Records from a pointing dataset:
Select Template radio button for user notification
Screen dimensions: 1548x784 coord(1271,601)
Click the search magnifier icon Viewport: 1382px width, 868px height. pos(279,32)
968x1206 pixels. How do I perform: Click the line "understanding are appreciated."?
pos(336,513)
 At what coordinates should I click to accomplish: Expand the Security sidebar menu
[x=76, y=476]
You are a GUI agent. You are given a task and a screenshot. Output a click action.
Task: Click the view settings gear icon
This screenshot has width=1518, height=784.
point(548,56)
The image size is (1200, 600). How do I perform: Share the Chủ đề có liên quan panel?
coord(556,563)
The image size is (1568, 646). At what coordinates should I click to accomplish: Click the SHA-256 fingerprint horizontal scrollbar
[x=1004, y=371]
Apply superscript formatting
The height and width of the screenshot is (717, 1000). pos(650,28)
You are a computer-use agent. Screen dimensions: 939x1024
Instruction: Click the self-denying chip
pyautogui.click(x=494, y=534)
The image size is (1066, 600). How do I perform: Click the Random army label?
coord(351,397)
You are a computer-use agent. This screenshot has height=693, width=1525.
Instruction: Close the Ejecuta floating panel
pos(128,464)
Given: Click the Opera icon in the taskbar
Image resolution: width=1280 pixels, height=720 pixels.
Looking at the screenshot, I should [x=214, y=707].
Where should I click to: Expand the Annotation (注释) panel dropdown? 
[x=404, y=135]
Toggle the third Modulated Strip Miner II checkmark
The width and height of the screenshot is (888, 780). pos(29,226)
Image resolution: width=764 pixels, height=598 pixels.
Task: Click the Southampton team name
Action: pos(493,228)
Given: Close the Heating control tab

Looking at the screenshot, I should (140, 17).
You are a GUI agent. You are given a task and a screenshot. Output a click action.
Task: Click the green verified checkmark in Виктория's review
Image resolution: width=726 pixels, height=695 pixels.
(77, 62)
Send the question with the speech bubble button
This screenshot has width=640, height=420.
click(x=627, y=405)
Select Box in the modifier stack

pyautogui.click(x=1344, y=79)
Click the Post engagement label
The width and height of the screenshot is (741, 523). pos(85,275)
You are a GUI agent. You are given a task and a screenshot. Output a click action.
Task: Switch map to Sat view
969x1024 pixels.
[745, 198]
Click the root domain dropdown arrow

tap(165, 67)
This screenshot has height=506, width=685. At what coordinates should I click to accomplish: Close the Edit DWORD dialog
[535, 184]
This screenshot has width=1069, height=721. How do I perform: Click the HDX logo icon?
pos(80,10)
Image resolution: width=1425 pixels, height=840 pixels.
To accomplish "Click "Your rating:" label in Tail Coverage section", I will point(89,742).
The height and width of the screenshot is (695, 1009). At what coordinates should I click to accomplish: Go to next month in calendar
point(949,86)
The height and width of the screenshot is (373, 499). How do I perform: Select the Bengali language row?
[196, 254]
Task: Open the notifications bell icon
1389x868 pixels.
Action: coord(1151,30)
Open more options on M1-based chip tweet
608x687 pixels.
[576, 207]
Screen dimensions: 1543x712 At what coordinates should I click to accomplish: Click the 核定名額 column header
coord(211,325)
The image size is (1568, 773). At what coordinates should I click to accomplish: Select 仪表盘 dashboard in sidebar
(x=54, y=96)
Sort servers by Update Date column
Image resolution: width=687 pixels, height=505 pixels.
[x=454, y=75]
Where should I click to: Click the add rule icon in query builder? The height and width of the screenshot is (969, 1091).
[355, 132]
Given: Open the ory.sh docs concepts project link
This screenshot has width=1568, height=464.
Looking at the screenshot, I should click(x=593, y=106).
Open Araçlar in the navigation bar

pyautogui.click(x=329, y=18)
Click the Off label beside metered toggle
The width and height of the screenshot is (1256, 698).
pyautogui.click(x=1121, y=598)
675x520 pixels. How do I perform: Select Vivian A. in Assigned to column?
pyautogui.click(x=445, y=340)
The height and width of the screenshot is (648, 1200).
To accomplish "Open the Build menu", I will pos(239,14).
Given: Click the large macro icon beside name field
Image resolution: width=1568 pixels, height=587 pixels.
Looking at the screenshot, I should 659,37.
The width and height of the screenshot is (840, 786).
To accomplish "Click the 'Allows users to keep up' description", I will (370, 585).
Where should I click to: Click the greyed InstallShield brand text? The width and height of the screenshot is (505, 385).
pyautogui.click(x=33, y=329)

What the exercise asks>
Present every line of the records above as a numbered list, dropping any blank lines.

The completed task>
1. Select Template radio button for user notification
2. Screen dimensions: 1548x784 coord(1271,601)
3. Click the search magnifier icon Viewport: 1382px width, 868px height. pos(279,32)
4. 968x1206 pixels. How do I perform: Click the line "understanding are appreciated."?
5. pos(336,513)
6.  At what coordinates should I click to accomplish: Expand the Security sidebar menu
7. [x=76, y=476]
8. You are a GUI agent. You are given a task and a screenshot. Output a click action.
9. Task: Click the view settings gear icon
10. This screenshot has width=1518, height=784.
11. point(548,56)
12. The image size is (1200, 600). How do I perform: Share the Chủ đề có liên quan panel?
13. coord(556,563)
14. The image size is (1568, 646). At what coordinates should I click to accomplish: Click the SHA-256 fingerprint horizontal scrollbar
15. [x=1004, y=371]
16. Apply superscript formatting
17. The height and width of the screenshot is (717, 1000). pos(650,28)
18. You are a computer-use agent. Screen dimensions: 939x1024
19. Instruction: Click the self-denying chip
20. pyautogui.click(x=494, y=534)
21. The image size is (1066, 600). How do I perform: Click the Random army label?
22. coord(351,397)
23. You are a computer-use agent. This screenshot has height=693, width=1525.
24. Instruction: Close the Ejecuta floating panel
25. pos(128,464)
26. Given: Click the Opera icon in the taskbar
27. Image resolution: width=1280 pixels, height=720 pixels.
28. Looking at the screenshot, I should [x=214, y=707].
29. Where should I click to: Expand the Annotation (注释) panel dropdown? 
30. [x=404, y=135]
31. Toggle the third Modulated Strip Miner II checkmark
32. The width and height of the screenshot is (888, 780). pos(29,226)
33. Image resolution: width=764 pixels, height=598 pixels.
34. Task: Click the Southampton team name
35. Action: pos(493,228)
36. Given: Close the Heating control tab
37. Looking at the screenshot, I should (140, 17).
38. You are a GUI agent. You are given a task and a screenshot. Output a click action.
39. Task: Click the green verified checkmark in Виктория's review
40. Image resolution: width=726 pixels, height=695 pixels.
41. (77, 62)
42. Send the question with the speech bubble button
43. This screenshot has width=640, height=420.
44. click(x=627, y=405)
45. Select Box in the modifier stack
46. pyautogui.click(x=1344, y=79)
47. Click the Post engagement label
48. The width and height of the screenshot is (741, 523). pos(85,275)
49. You are a GUI agent. You are given a task and a screenshot. Output a click action.
50. Task: Switch map to Sat view
51. 969x1024 pixels.
52. [745, 198]
53. Click the root domain dropdown arrow
54. tap(165, 67)
55. This screenshot has height=506, width=685. At what coordinates should I click to accomplish: Close the Edit DWORD dialog
56. [535, 184]
57. This screenshot has width=1069, height=721. How do I perform: Click the HDX logo icon?
58. pos(80,10)
59. Image resolution: width=1425 pixels, height=840 pixels.
60. To accomplish "Click "Your rating:" label in Tail Coverage section", I will point(89,742).
61. The height and width of the screenshot is (695, 1009). At what coordinates should I click to accomplish: Go to next month in calendar
62. point(949,86)
63. The height and width of the screenshot is (373, 499). How do I perform: Select the Bengali language row?
64. [196, 254]
65. Task: Open the notifications bell icon
66. 1389x868 pixels.
67. Action: coord(1151,30)
68. Open more options on M1-based chip tweet
69. 608x687 pixels.
70. [576, 207]
71. Screen dimensions: 1543x712 At what coordinates should I click to accomplish: Click the 核定名額 column header
72. coord(211,325)
73. The image size is (1568, 773). At what coordinates should I click to accomplish: Select 仪表盘 dashboard in sidebar
74. (x=54, y=96)
75. Sort servers by Update Date column
76. Image resolution: width=687 pixels, height=505 pixels.
77. [x=454, y=75]
78. Where should I click to: Click the add rule icon in query builder? The height and width of the screenshot is (969, 1091).
79. [355, 132]
80. Given: Open the ory.sh docs concepts project link
81. This screenshot has width=1568, height=464.
82. Looking at the screenshot, I should click(x=593, y=106).
83. Open Araçlar in the navigation bar
84. pyautogui.click(x=329, y=18)
85. Click the Off label beside metered toggle
86. The width and height of the screenshot is (1256, 698).
87. pyautogui.click(x=1121, y=598)
88. 675x520 pixels. How do I perform: Select Vivian A. in Assigned to column?
89. pyautogui.click(x=445, y=340)
90. The height and width of the screenshot is (648, 1200).
91. To accomplish "Open the Build menu", I will pos(239,14).
92. Given: Click the large macro icon beside name field
93. Image resolution: width=1568 pixels, height=587 pixels.
94. Looking at the screenshot, I should 659,37.
95. The width and height of the screenshot is (840, 786).
96. To accomplish "Click the 'Allows users to keep up' description", I will (370, 585).
97. Where should I click to: Click the greyed InstallShield brand text? The width and height of the screenshot is (505, 385).
98. pyautogui.click(x=33, y=329)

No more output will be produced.